Schorlemmer spoke out against the wars in Afghanistan in 2001 and Iraq in 2003. He published Reformation in der Krise (Reformation in a crisis) on the occasion of the 500th anniversary of the Protestant Reformation, with a critical view of the celebrations and the position on Protestantism then.

He published numerous books, essays, speeches and sermons.

=== Personal life ===
Schorlemmer was married, the couple had a daughter, Uta. They lived in Wittenberg. His younger brother was Andreas Schorlemmer, pastor in Groß Kiesow.
After his dementia diagnosis in 2022, Schorlemmer withdrew from the public and lived in a nursing home in Berlin.
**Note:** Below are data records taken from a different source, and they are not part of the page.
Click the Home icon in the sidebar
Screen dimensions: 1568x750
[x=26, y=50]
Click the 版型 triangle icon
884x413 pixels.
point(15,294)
He died in Berlin on 9 September 2024, at the age of 80. President Frank-Walter Steinmeier described him as a courageous fighter for freedom and democracy, one of the people who made the Peaceful Revolution possible.

== Publications ==

- Bis alle Mauern fallen. Berlin 1991. ISBN 978-3-373-00477-6
- Worte öffnen Fäuste. Die Rückkehr in ein schwieriges Vaterland. Munich 1992. ISBN 978-3-463-40169-0
- Zu seinem Wort stehen. Kindler Verlag, Munich 1994. ISBN 978-3-463-40253-6
- Eisige Zeiten – Ein Pamphlet. Munich 1996. ISBN 978-3-89667-008-3
- Die Wende in Wittenberg – Persönlicher Rückblick. Drei Kastanien Verlag, 1997, ISBN 978-3-933028-01-3.
- Absturz in die Freiheit – Was uns die Demokratie abverlangt. Berlin 2000. ISBN 978-3-7466-7029-4
- Die Bibel für Eilige. Aufbau-Verlag, Berlin 2003, ISBN 978-3-7466-1920-0.
- In der Freiheit bestehen. Aufbau-Verlag, Berlin 2004, ISBN 978-3-7466-7045-4.
- Hier stehe ich, Martin Luther. Aufbau-Verlag, Berlin 2003, ISBN 978-3-351-02563-2.
- Den Frieden riskieren. Sätze und Grundsätze, Pamphlete und Predigten, Reden und Aussprüche aus zwanzig Jahren. Stuttgart 2003. ISBN 978-3-87173-277-5
- (ed.) Lebenswege – Gespräche mit Zeitgenossen, von 1991–2006. Halle 1995–2006. ISBN 978-3-89812-457-7
- (ed.): Was protestantisch ist / Große Texte aus 500 Jahren. Freiburg i. B. 2008. ISBN 978-3-451-29845-5
- Wohl dem, der Heimat hat. Berlin 2009, ISBN 978-3-351-02679-0.
- Albert Schweitzer. Genie der Menschlichkeit. Aufbau Verlag, Berlin 2009, ISBN 978-3-351-02712-4.
- Zorn und Zuwendung. (Co-Autor: Hans-Dieter Schütt) Berlin 2011, ISBN 978-3-360-02122-9.
- Klar sehen und doch hoffen, Mein politisches Leben. Aufbau Verlag, Berlin 2012, ISBN 978-3-351-02750-6.
- Die Gier und das Glück. Wir zerstören, wonach wir uns sehnen. Herder, Freiburg im Breisgau 2014, ISBN 978-3-451-33515-0.
- (with Gregor Gysi): Was bleiben wird: Ein Gespräch über Herkunft und Zukunft. Aufbau Verlag, Berlin 2015, ISBN 978-3-351-03599-0.
- Unsere Erde ist zu retten. Haltungen, die wir jetzt brauchen. Herder, Freiburg im Breisgau 2016, ISBN 978-3-451-34978-2.
- Luther : Leben und Wirkung. Aufbau Verlag, Berlin 2017, ISBN 978-3-7466-3281-0.
- WORTmacht und MACHTworte. Eine Eloge auf die Leselust. Radius, Stuttgart 2018, ISBN 978-3-87173-067-2.

== Awards and honours ==
Schorlemmer was awarded the Carl von Ossietzky Medal of the International League for Human Rights in 1989, the Friedenspreis des Deutschen Buchhandels peace prize of the German Book Trade in 1993, the Order of Merit of the Federal Republic of Germany in 2009, and the Gold Medal from the Humboldt-Gesellschaft in 2014. In 2002 he was present to receive an honorary doctorate from Concordia University Texas.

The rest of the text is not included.